A sus 30 años, Rocío es jefa de guardia del turno matutino del departamento de paramédicos en el Ayuntamiento de Aguascalientes. Día con día, durante 8 horas emprende su labor con gran vocación, junto a 8 compañeros profesionales de la atención prehospitalaria.
De manera simultánea, realiza la labor de ser mamá.
Rocío dio a luz a la pequeña María Fernanda un 27 de septiembre, fecha en la que, de acuerdo a su testimonio, conoció su otra vocación y la máxima expresión del amor. Ahora “Marifer” tiene un año de edad, y es su motor y fortaleza para ser mejor todos los días.

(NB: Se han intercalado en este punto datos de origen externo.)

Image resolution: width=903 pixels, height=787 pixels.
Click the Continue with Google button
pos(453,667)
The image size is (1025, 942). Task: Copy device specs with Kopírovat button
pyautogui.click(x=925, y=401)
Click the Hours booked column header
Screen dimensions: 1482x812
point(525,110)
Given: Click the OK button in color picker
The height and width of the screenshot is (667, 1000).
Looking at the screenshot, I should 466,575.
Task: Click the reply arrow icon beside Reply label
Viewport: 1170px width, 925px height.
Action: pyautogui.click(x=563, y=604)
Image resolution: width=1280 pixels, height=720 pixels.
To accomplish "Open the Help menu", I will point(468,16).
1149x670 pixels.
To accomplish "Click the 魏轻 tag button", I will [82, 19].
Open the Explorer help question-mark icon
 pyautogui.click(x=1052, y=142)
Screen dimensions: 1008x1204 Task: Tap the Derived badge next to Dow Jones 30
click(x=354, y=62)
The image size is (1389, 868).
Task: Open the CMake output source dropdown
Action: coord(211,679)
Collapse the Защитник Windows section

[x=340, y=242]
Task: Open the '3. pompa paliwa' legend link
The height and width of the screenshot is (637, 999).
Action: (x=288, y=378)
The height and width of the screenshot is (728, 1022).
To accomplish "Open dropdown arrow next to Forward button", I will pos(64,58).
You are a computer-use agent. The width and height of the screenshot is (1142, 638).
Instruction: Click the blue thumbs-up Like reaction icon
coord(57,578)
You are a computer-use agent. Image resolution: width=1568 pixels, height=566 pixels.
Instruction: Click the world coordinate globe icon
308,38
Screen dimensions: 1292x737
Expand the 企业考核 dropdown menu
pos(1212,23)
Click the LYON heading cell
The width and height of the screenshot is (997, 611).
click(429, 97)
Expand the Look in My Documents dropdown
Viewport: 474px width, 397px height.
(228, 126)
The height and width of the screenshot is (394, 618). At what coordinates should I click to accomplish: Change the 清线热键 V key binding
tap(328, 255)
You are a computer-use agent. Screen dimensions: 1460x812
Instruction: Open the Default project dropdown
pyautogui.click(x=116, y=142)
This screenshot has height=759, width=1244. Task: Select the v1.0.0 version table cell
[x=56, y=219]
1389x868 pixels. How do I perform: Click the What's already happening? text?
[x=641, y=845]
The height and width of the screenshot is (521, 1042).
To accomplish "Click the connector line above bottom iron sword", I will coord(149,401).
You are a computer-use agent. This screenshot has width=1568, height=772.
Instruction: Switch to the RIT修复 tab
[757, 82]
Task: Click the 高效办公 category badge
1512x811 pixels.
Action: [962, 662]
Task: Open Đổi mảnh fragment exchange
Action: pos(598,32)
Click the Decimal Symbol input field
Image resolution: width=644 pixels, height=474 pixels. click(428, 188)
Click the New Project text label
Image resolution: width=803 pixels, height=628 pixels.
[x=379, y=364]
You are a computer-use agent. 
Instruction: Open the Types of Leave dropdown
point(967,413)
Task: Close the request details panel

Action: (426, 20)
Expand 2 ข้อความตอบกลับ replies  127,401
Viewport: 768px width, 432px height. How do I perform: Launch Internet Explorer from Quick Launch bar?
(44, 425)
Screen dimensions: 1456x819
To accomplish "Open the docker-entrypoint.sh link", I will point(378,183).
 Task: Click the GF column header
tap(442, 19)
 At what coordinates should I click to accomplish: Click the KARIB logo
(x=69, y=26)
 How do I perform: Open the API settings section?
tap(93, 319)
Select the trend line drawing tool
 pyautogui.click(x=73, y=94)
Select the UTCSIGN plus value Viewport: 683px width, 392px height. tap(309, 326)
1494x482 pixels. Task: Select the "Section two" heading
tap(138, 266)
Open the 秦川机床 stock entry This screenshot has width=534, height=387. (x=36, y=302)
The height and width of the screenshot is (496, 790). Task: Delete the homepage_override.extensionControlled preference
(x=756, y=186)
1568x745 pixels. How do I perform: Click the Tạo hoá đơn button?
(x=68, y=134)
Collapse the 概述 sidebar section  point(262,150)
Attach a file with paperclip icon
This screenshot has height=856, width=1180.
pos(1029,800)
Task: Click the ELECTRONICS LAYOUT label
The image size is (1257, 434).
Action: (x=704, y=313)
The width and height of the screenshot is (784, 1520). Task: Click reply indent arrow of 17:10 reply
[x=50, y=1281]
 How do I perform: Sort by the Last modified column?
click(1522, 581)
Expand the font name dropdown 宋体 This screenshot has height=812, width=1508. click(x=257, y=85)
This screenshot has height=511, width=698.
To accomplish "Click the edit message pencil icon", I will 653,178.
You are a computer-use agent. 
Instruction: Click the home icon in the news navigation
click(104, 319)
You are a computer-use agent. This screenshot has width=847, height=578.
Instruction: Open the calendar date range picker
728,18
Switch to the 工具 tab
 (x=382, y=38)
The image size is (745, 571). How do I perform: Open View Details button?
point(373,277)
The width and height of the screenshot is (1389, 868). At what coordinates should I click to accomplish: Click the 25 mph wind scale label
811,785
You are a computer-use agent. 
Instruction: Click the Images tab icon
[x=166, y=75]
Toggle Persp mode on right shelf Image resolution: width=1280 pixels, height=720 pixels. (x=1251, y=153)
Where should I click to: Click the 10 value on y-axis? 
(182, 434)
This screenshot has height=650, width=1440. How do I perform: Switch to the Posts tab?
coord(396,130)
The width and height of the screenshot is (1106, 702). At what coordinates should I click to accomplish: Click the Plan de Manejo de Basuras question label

“El ser paramédico me ha dejado mucho que aprender, pues valoro ahora más el hecho de existir; en este oficio eres testigo de la vida y la muerte en un mismo momento. Pero el ser madre es la mayor expresión de amor, es mi razón de vivir”, dice Rocío.
Ella narra que, dentro de los servicios que ha brindado a la ciudadanía, ha tenido la experiencia de recibir en sus brazos a pequeños recién nacidos, lo cual le ha dejado aún más satisfacción, pues de esta forma ha confirmado el cariño incondicional de las madres hacía sus hijos, aun antes de nacer.